**Pixel coordinate grounding data:**
----

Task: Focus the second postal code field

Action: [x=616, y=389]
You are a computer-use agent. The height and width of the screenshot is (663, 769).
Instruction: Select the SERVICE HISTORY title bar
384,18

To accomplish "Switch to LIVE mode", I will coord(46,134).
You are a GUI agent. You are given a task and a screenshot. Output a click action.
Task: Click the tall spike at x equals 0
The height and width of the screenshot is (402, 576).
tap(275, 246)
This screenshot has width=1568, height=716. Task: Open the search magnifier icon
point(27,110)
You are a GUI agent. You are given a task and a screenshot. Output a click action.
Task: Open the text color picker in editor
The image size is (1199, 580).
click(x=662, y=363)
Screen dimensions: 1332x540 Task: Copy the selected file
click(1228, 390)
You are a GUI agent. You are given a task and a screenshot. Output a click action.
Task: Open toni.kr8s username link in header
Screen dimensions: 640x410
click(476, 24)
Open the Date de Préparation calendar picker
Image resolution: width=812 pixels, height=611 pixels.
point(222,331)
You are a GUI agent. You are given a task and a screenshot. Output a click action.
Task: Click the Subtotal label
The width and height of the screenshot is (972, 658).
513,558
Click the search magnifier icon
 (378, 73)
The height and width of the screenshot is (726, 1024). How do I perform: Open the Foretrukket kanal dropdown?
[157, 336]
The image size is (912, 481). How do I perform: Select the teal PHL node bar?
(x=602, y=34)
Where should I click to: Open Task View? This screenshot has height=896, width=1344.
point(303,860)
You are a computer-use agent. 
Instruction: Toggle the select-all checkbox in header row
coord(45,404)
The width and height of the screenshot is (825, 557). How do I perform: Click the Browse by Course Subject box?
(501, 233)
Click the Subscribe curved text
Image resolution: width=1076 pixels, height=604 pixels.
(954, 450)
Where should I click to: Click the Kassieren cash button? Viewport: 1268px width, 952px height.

----

**WHAT IS EXPECTED:**
Each record above needs to be written out exactly, with nothing left out.

**RESPONSE AREA:**
Task: Focus the second postal code field

Action: [x=616, y=389]
You are a computer-use agent. The height and width of the screenshot is (663, 769).
Instruction: Select the SERVICE HISTORY title bar
384,18

To accomplish "Switch to LIVE mode", I will coord(46,134).
You are a GUI agent. You are given a task and a screenshot. Output a click action.
Task: Click the tall spike at x equals 0
The height and width of the screenshot is (402, 576).
tap(275, 246)
This screenshot has width=1568, height=716. Task: Open the search magnifier icon
point(27,110)
You are a GUI agent. You are given a task and a screenshot. Output a click action.
Task: Open the text color picker in editor
The image size is (1199, 580).
click(x=662, y=363)
Screen dimensions: 1332x540 Task: Copy the selected file
click(1228, 390)
You are a GUI agent. You are given a task and a screenshot. Output a click action.
Task: Open toni.kr8s username link in header
Screen dimensions: 640x410
click(476, 24)
Open the Date de Préparation calendar picker
Image resolution: width=812 pixels, height=611 pixels.
point(222,331)
You are a GUI agent. You are given a task and a screenshot. Output a click action.
Task: Click the Subtotal label
The width and height of the screenshot is (972, 658).
513,558
Click the search magnifier icon
 (378, 73)
The height and width of the screenshot is (726, 1024). How do I perform: Open the Foretrukket kanal dropdown?
[157, 336]
The image size is (912, 481). How do I perform: Select the teal PHL node bar?
(x=602, y=34)
Where should I click to: Open Task View? This screenshot has height=896, width=1344.
point(303,860)
You are a computer-use agent. 
Instruction: Toggle the select-all checkbox in header row
coord(45,404)
The width and height of the screenshot is (825, 557). How do I perform: Click the Browse by Course Subject box?
(501, 233)
Click the Subscribe curved text
Image resolution: width=1076 pixels, height=604 pixels.
(954, 450)
Where should I click to: Click the Kassieren cash button? Viewport: 1268px width, 952px height.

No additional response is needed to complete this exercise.